1. DAMPs можно использовать в качестве биомаркеров воспалительных заболеваний и потенциальных терапевтических мишеней . Например, повышение уровня S100A8 / A9 связано с прогрессированием остеофитов при раннем остеоартрите человека, что позволяет предположить, что белки S100 могут использоваться в качестве биомаркеров для диагностики прогрессирующей степени OA. Кроме того, DAMP может быть полезным прогностическим фактором рака. Это улучшит классификацию пациентов, и пациентам будет назначена подходящая терапия с помощью DAMP. Регулирование передачи сигналов DAMPs может быть потенциальной терапевтической мишенью для уменьшения воспаления и лечения заболеваний. Например, введение нейтрализующих антител HMGB1 или усеченного белка A-бокса, производного от HMGB1, улучшало артрит на моделях индуцированного коллагеном артрита на грызунах. Сообщалось также о клинических испытаниях ингибиторов HSP. Ингибиторы HSP27, HSP70 и HSP90 для лечения немелкоклеточного рака легкого (НМРЛ) проходят клинические испытания. Кроме того, лечение dnaJP1, который представляет собой синтетический пептид, полученный из DnaJ (HSP40), имело лечебный эффект у пациентов с РА (ревматоидный артрит) без серьезных побочных эффектов. Взятые вместе, DAMP могут быть полезными терапевтическими мишенями для различных заболеваний человека, включая рак и аутоиммунные заболевания.

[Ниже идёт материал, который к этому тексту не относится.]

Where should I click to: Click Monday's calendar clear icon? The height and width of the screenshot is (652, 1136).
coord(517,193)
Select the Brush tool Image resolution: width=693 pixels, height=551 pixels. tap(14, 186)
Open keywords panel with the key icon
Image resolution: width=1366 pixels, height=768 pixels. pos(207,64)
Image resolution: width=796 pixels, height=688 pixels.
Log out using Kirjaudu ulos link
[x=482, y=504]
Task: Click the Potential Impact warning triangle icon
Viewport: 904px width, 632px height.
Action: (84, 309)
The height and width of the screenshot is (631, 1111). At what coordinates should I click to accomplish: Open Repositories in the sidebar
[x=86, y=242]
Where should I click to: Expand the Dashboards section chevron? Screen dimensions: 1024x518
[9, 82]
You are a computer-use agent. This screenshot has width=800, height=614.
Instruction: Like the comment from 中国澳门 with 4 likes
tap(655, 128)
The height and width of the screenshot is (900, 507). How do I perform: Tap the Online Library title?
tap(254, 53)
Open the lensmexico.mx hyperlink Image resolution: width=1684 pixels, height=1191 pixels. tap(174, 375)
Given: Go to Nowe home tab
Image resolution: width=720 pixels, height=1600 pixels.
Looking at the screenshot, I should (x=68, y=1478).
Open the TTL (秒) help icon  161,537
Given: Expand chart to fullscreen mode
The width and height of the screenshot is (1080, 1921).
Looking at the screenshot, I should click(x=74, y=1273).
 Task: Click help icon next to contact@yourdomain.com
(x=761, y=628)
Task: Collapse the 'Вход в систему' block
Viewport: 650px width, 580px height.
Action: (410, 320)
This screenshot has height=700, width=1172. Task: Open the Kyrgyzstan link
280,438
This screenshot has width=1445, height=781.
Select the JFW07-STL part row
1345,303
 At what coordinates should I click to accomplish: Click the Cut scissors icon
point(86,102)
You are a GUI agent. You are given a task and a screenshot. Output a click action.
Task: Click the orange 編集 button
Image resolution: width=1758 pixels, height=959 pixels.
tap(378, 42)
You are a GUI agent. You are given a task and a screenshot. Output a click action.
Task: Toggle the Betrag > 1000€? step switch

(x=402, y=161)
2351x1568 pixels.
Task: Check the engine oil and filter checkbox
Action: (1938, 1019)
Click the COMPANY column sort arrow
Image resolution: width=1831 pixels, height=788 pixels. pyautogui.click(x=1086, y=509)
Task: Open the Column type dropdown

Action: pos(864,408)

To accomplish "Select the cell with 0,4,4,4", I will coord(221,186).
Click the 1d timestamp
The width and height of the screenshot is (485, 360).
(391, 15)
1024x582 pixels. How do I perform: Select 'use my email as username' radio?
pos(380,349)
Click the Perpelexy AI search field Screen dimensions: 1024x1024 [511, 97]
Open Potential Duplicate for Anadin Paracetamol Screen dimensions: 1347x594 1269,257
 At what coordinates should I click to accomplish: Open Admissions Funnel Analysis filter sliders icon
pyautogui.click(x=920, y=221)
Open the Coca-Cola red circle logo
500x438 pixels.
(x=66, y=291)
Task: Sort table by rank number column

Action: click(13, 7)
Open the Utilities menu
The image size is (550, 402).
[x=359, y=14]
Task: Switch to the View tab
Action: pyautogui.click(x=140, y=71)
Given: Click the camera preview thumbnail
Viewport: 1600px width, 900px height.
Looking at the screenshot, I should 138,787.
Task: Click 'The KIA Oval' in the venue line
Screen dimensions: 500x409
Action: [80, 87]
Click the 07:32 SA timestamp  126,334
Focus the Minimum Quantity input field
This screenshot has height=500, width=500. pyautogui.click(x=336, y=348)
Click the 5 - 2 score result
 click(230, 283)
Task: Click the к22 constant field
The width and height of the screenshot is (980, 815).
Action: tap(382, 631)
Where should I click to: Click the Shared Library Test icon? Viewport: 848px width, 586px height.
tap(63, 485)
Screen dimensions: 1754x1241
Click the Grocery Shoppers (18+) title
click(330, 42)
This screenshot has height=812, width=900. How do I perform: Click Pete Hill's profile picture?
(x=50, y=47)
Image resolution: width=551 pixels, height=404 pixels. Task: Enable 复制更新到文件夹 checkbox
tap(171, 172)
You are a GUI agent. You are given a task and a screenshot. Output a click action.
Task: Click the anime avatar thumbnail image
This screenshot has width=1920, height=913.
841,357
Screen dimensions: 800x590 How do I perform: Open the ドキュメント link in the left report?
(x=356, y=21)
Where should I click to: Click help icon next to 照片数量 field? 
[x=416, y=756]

2. Недавние доказательства показали, что DAMPs могут запускать реэпителизацию при повреждении почек, внося вклад в эпителиально-мезенхимальный переход и, потенциально, в дифференцировку и пролиферацию миофибробластов. Таким образом, эти открытия предполагают, что DAMPs вызывают не только иммунное повреждение, но также регенерацию почек и рубцевание почек. Например, DAMP, агонистические по отношению к TLR2, активируют почечные клетки-предшественники для регенерации дефектов эпителия в поврежденных канальцах. TLR4-агонистические DAMP также побуждают почечные дендритные клетки высвобождать IL-22, который также ускоряет реэпителизацию канальцев при ОПП. Наконец, DAMP также способствуют фиброзу почек, индуцируя NLRP3, который также способствует передаче сигналов рецептора TGF-β.